Sunday 21 October 2018
Is 53:10-11
Heb 4:14-16
Mark 10:35-45

In his Message for Mission Sunday 2018, Pope Francis tells us that Christian Families are Missionary Families. It is the theme he chose for this Mission Sunday.

We are all part of many different types of families:

family that is the human race;
the family of God;
our diocesan and parish families;
and each one of us is part of a particular family: with grandparents, parents, siblings,        nephews and nieces and so on.

This Mission Sunday we celebrate the work of thousands of people who serve God’s family in a particular way – our missionaries. Thousands of missionaries down the centuries have left this land to preach God’s message of love to the nations. Today we celebrate their faith and the faith of the communities all over the world who can trace their foundation back to the sacrifice of Irish missionaries who came to announce the Good News.

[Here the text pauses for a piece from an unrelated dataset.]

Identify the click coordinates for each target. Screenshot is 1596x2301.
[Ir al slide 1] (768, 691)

In today’s Gospel, the sons of Zebedeee ask Jesus to give them special places in heaven for their following him. But Jesus answers them by telling them that those who want to follow him should not seek reward but should want to serve. This is what we celebrate every Mission Sunday: the service our missionaries do on our behalf.

But each one of us here today as at Mass are also missionaries: we are missionaries because of our baptism as Christians. But of course the vast majority of Irish people cannot leave their homes and families and be missionaries in foreign lands. No! But we can be missionaries by our support for those who have gone on our behalf.

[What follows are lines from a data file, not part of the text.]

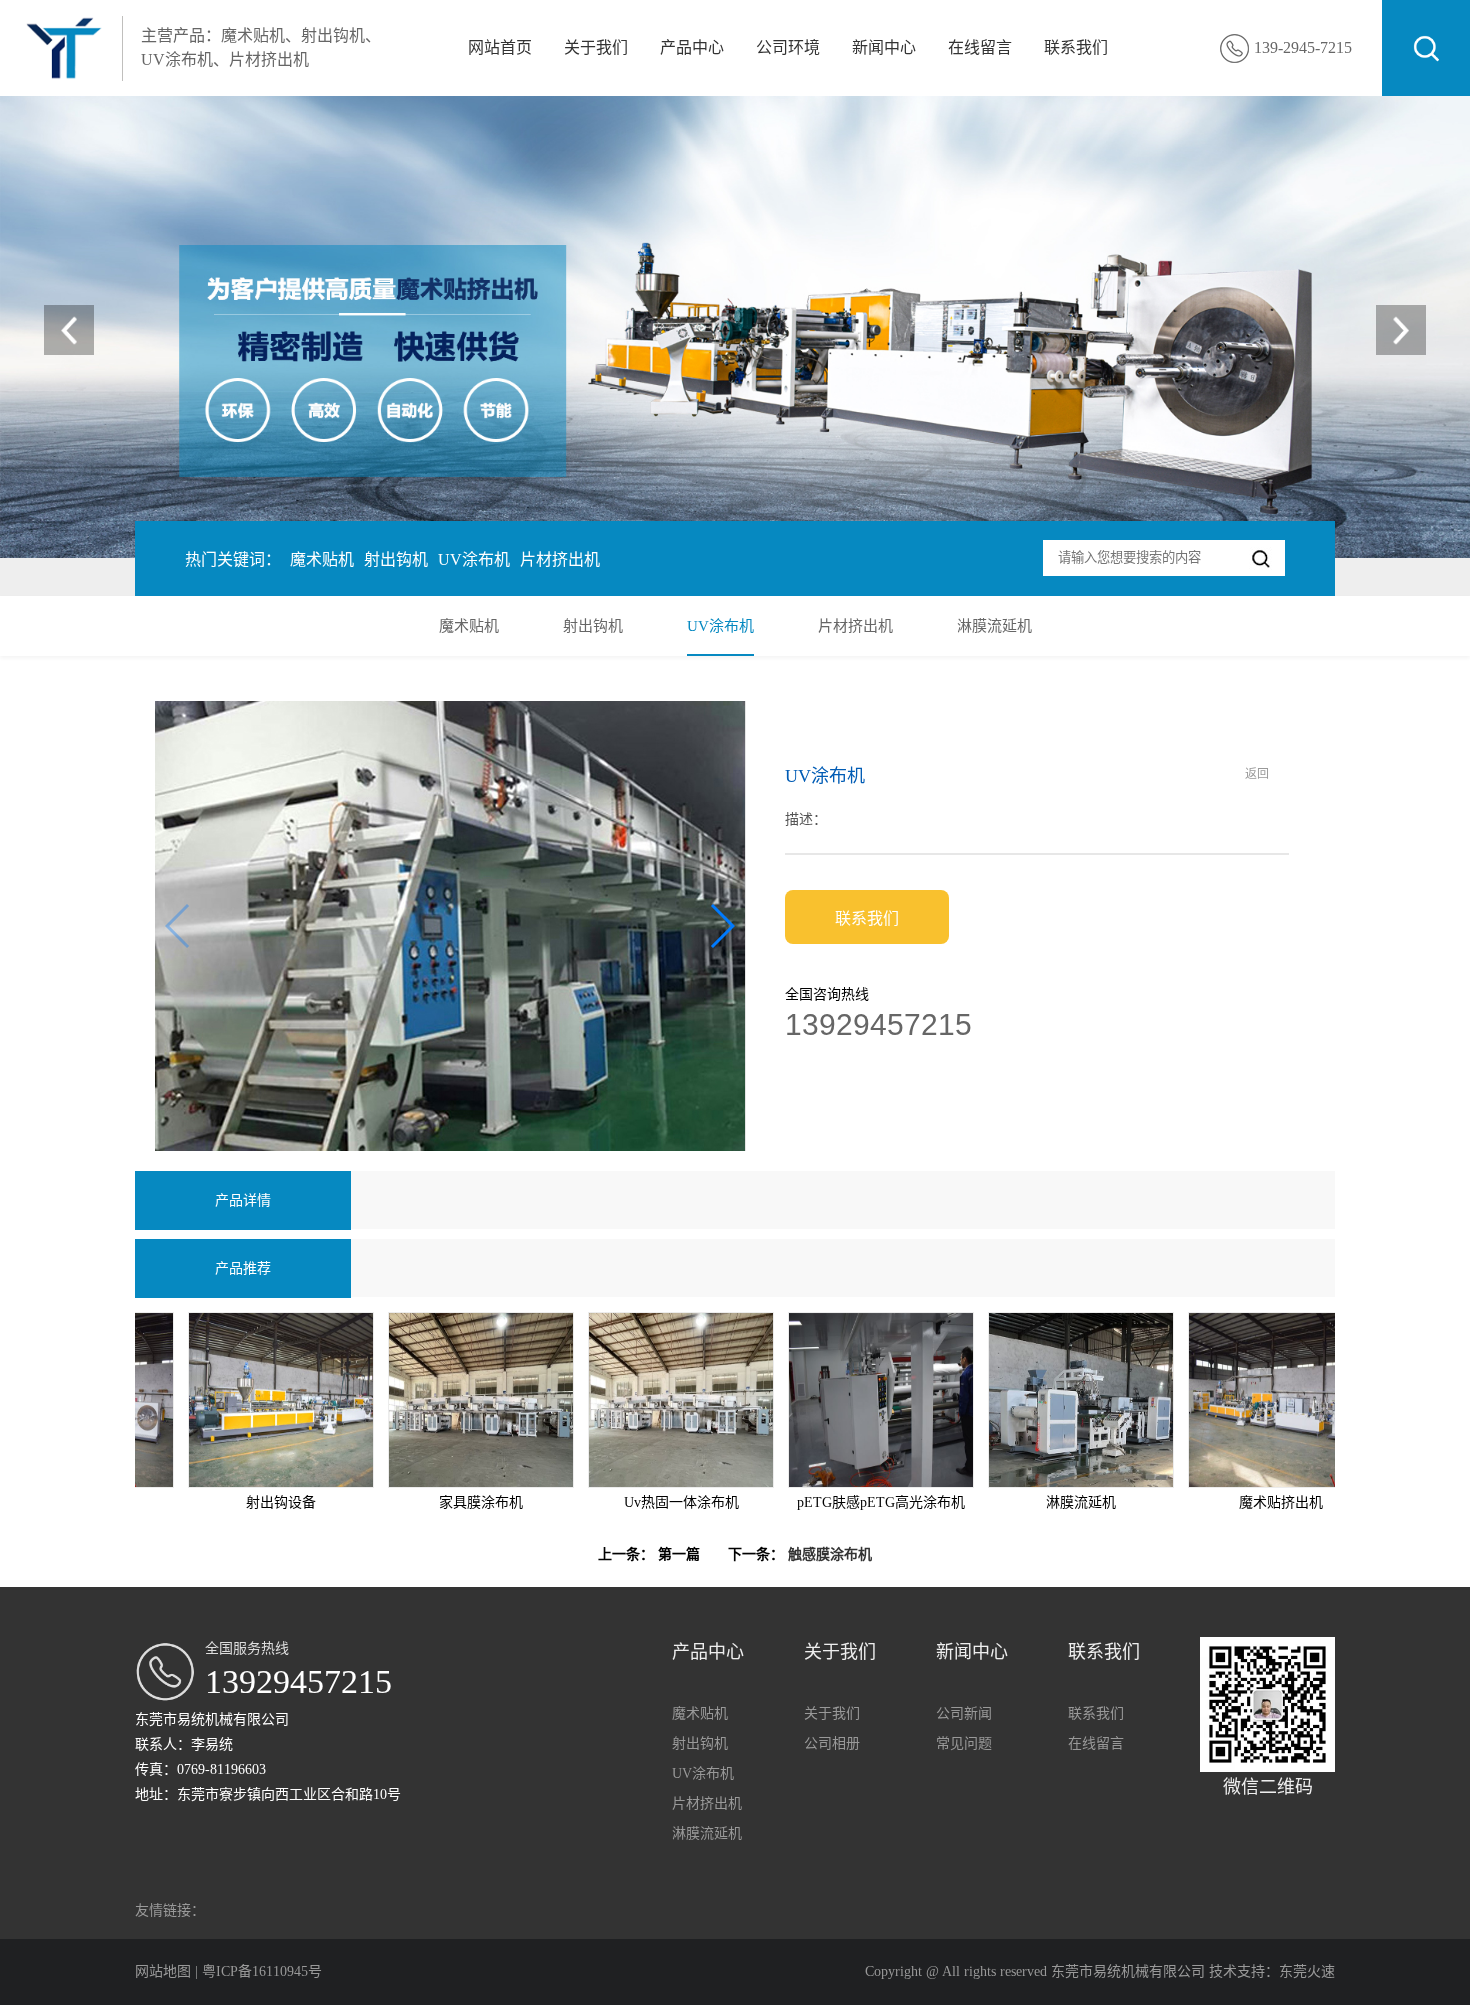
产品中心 (692, 47)
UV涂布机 (474, 559)
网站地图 (165, 1971)
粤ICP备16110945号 (262, 1971)
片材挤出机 (560, 559)
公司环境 (788, 47)
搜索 (1426, 48)
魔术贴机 (322, 559)
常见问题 (964, 1743)
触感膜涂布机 (830, 1554)
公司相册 (832, 1743)
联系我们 (1076, 47)
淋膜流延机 (994, 626)
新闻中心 (884, 47)
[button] (1401, 330)
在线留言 (980, 47)
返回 (1257, 774)
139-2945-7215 (1303, 47)
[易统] (735, 327)
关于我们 (596, 47)
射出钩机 (396, 559)
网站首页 (500, 47)
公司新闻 (964, 1713)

St Thérèse of Lisieux, Patroness of the Missions, never left France. She left her family to join a Convent and, aged 24, she died there. Yet she is the Patroness of the Missions. We can do the same. Offer our prayers to God for our missionaries and the people they serve all over the world.

But we can be missionaries in Ireland too! How we live our life at home can give us many opportunities to act in a missionary way. How? By prayer. By how we interact with other people. And how we care for God’s creation around us. More and more, we realise that how we live our life has an impact on others. Our wasting of food, overuse of plastics, wasting water etc. etc. – all these and many other things – are causing hunger and death in other lands, far from Ireland.

Ireland has more missionaries per capita than any other country in the world but things and times are changing rapidly. In a few short years we have seen the collapse of faith in a huge swathe of our population. Many people of faith have become disillusioned with the world of today and the role of the Church. But your faith has never failed. Like a ship on the ocean, it may have met squalls and storms but you have never abandoned the faith passed on to us by our ancestors who endured great sufferings in their time. Today, you are a light in a world of much darkness but it is always better to light a candle than to curse that darkness.

The work of preaching the Gospel continues; there are still people yet to hear the Good News. And our environment needs people of faith who realise that we are not an island; that what we say and do has its influence on others. Despite what we see around us – in the world, in the Church – the message of Jesus – to love and to serve – remains the only true way to peace in the world and prosperity for all humankind.

In Africa, Asia, parts of south America Masses are being celebrated by priests, in other places there is no priest so the Sunday Service of the Word is been led by Religious Sisters or local lay people, trained to give this service to their fellow parishioners. Please pray for all of them and the communities they serve. Please support today’s collection which will go to help the neediest parts of the missions.

Thank you for your support of the missions and particularly Irish missionaries down the years. They are your representatives in Africa and elsewhere. But today you can be a missionary in Ireland by your actions and prayers.

Thank you for all you have done, for what you are now doing and what you will do in the future so that God’s kingdom may come, on earth as it is in heaven. Amen.